12 eylül 1980 ihtilalinden sonra türkiye'ye gelerek aydınlarla görüşmüştür ve ihtilalimiz üzerine bir de oyun yazmıştır.
ırak'ta gerçekleşen abd katliamı üzerine de nobel edebiyat ödülünü aldıktan sonra; "biz ırak'a açlık ve sefalet getirdik" demiştir.
edit: imla
ilk oyunu olan oda'yı sürekli aklında olan bir oyun olduğundan ve tiyatrocu arkadaşının acelesi nedeniyle 4 günde yazmıştır. ayrıca külöykü gazetesinde yayınlanan bir söyleşisinde okuduğum şu sözüne bayıldım:

"... insanlar bilmenin ve bilinmenin tehlikesinden kaçabilecekleri her türlü sözlü ifadeye tutunuyorlar sıkıca"
(bkz: dağ dili)
geçen yıl vefat eden ingiliz oyun yazarı. yazdığı oyunlarda kendi tarzını oluşturmuş ve bu tarzı literatüre geçirtmiş kişidir.hemen hemen tüm oyunlarında dışarıdan gelen insanların tehdit oluşturması yazarın ikinci dünya savaşı sırasında yaşadıklarına dayandırılmaktadır.
ingiliz oyun yazarı. oyunlarında işçi sınıfı üzerindeki baskıyı ve içinde bulundukları olumsuz koşulları işlemiştir. 1985 yılında türkiye'ye gelerek 12 eylül baskısı altındaki türk aydınlara destek vermiştir. 2008 yılında gırtlak kanserine yenik düşerek hayata gözlerini yummuştur.

KANSER HÜCRELERi

"kanser hücreleri ölmeyi unutmuş olan hücrelerdir
hemşire, royal marsden hastanesi"

onlar nasıl ölündüğünü unuttular
boyuna uzatıyorlar ölümlü yaşamlarını

ben ve tümörüm can pahasına savaşıyoruz
umalım ikimiz de mortu çekmeden çözülür bu iş

ölmüş görmek isterim - ölmeyi
unutan ama kendisi yerine beni
öldürme planları yapan- tümörümü

ama ben unutmadım hâlâ nasıl ölündüğünü
tüm tanıklarım çoktan ölmüş olsalar bile
ama unutmadım hâlâ aklımdadır
tüm tümörlü sözlerini
için için yiyen, kör ve topal ama
yine de insanı yavaş yavaş tüketen
daha hastalık gün yüzüne çıkmadan önce
tümörü sahneye davet eden

kara hücreleri
ya hepten kuruyup ölecekler
ya da şakıyarak keyifle bildiklerince ilerleyecekler
sessizce gece gündüz çoğalacaklar
kim bilebilir ki son sözlerinin ne olacağını
nobel ödüllü yazar. *
oyunlarının birçoğunda dışarıdan gelecek bir tehditin korkusuyla odaları sığınak bir mekan olarak kullanan karakterleri barındıran büyük yazar.
ingilizlerin yetiştirdiği en büyük sanatçılardan biri.

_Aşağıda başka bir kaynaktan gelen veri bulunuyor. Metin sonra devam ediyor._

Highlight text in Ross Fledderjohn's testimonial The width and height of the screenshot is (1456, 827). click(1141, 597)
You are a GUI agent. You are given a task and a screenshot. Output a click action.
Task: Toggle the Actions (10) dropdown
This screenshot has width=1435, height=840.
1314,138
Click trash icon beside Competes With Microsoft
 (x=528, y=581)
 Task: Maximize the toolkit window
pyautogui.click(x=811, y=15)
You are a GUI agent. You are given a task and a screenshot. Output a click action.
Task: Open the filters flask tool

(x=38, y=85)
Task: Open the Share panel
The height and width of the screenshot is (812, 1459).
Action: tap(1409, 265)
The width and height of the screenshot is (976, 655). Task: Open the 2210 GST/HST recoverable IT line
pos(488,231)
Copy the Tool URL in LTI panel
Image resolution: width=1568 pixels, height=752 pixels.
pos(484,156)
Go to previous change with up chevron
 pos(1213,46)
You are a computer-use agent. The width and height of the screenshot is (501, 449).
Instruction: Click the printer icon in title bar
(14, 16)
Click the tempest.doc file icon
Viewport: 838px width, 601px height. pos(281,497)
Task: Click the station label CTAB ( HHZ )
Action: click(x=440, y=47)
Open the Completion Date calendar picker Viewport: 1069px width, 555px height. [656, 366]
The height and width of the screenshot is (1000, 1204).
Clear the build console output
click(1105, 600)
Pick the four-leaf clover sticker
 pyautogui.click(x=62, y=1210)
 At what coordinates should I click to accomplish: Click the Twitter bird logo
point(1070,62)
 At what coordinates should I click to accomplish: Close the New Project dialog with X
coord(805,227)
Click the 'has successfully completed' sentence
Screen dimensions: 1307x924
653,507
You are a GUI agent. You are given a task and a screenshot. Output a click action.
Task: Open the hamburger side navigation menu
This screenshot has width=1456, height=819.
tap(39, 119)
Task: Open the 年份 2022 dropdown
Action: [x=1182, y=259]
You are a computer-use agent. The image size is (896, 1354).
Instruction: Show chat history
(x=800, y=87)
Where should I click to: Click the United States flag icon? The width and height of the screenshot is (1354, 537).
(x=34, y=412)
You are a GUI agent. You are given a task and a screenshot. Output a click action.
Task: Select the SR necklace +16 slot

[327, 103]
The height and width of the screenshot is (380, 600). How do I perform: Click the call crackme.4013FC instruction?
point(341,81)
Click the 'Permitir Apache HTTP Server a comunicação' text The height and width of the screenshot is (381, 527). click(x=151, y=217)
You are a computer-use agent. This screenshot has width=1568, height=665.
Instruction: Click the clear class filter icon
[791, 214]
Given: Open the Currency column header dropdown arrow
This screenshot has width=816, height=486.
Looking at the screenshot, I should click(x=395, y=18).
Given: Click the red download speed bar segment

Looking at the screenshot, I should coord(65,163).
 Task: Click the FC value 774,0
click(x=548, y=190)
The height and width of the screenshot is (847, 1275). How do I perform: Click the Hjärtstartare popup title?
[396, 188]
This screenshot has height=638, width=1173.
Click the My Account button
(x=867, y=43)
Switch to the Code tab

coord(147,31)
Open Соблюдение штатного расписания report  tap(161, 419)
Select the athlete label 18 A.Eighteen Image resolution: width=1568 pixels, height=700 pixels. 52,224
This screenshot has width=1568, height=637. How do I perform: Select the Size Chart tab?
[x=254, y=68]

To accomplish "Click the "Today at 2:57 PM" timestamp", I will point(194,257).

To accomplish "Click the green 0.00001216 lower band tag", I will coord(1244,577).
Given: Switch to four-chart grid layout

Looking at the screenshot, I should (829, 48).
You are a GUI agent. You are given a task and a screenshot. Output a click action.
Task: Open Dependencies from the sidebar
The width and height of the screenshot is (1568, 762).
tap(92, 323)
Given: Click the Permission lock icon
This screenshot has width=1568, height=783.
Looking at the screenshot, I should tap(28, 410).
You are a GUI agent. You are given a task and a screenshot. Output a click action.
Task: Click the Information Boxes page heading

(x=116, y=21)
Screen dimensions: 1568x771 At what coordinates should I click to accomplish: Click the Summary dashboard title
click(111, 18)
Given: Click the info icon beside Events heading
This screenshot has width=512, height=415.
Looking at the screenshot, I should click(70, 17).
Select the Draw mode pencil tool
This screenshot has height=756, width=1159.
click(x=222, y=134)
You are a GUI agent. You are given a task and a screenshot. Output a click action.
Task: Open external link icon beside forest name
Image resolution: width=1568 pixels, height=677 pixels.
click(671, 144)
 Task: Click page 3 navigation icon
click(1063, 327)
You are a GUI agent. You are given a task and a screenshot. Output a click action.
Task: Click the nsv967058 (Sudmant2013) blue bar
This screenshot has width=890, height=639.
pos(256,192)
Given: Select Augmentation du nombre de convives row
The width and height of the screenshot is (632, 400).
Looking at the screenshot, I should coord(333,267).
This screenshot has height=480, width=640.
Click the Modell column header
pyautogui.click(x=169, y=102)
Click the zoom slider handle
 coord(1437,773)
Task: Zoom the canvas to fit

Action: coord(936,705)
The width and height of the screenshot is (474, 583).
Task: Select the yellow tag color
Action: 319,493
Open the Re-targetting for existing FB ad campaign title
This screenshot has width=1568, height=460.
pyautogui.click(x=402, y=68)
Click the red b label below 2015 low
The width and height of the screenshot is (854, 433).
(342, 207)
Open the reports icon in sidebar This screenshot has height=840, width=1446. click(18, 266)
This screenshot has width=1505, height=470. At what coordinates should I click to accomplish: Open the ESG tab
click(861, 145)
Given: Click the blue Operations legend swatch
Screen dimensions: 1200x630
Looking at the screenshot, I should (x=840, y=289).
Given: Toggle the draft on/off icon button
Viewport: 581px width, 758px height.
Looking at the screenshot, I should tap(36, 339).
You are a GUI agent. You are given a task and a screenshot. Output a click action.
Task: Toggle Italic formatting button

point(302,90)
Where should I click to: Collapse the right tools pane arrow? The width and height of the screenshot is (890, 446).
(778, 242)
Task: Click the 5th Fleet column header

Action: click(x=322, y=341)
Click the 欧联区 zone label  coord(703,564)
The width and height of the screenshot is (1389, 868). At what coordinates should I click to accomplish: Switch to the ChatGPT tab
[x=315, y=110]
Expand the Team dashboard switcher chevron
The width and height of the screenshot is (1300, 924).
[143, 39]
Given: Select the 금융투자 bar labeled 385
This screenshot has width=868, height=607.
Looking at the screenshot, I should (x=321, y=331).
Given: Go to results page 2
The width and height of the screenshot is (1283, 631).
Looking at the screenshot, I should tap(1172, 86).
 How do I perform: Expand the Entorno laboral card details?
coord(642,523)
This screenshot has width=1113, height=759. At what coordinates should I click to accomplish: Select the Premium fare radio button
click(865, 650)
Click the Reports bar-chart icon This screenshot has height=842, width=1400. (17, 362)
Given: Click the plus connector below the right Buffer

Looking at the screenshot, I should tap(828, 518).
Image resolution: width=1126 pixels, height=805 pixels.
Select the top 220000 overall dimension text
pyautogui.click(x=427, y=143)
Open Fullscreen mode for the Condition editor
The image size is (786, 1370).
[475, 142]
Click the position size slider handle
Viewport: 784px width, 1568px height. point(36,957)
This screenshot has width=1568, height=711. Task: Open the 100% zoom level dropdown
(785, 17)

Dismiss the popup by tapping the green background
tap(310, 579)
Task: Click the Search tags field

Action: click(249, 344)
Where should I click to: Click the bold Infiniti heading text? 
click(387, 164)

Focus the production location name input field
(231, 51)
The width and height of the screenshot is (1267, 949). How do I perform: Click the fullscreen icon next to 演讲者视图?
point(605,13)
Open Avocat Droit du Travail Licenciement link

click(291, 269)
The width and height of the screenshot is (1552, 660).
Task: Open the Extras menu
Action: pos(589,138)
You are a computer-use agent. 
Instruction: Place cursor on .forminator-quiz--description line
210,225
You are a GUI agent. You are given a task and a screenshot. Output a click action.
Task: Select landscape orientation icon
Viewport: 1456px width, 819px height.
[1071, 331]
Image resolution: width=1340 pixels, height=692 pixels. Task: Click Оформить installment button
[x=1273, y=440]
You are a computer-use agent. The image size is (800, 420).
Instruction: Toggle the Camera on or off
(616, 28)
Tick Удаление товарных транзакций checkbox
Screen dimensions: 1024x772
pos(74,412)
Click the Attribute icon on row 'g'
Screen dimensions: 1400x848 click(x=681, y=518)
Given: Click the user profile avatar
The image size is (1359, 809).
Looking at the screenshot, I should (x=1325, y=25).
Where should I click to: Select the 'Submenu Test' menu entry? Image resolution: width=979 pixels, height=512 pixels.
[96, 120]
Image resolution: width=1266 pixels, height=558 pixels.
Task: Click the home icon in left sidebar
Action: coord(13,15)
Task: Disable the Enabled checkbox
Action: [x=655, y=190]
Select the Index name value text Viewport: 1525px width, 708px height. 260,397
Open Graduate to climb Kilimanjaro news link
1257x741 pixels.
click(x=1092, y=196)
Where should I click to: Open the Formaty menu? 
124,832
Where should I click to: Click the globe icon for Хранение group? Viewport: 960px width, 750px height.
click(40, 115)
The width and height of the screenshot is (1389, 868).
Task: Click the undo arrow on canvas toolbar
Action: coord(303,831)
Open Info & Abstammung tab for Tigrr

Londra'nın fakir ve işçi kesimin yaşadığı East London doğumlu olmasından dolayı kapitalizmle, düzenle hep sorunu oldu. Ayrıca sağlam kafa sağlam bedende bulunur sözünü destekler: Kendisi sıkı bir 100 metre koşucusuydu.

Mevcut Düzene bakış bakımından bizim Orhan Kemal'le yan yana gelseler eminim konuşacakları çok şey olurdu.
the tailor of panama filminde konuk oyuncu olarak rol almıştır.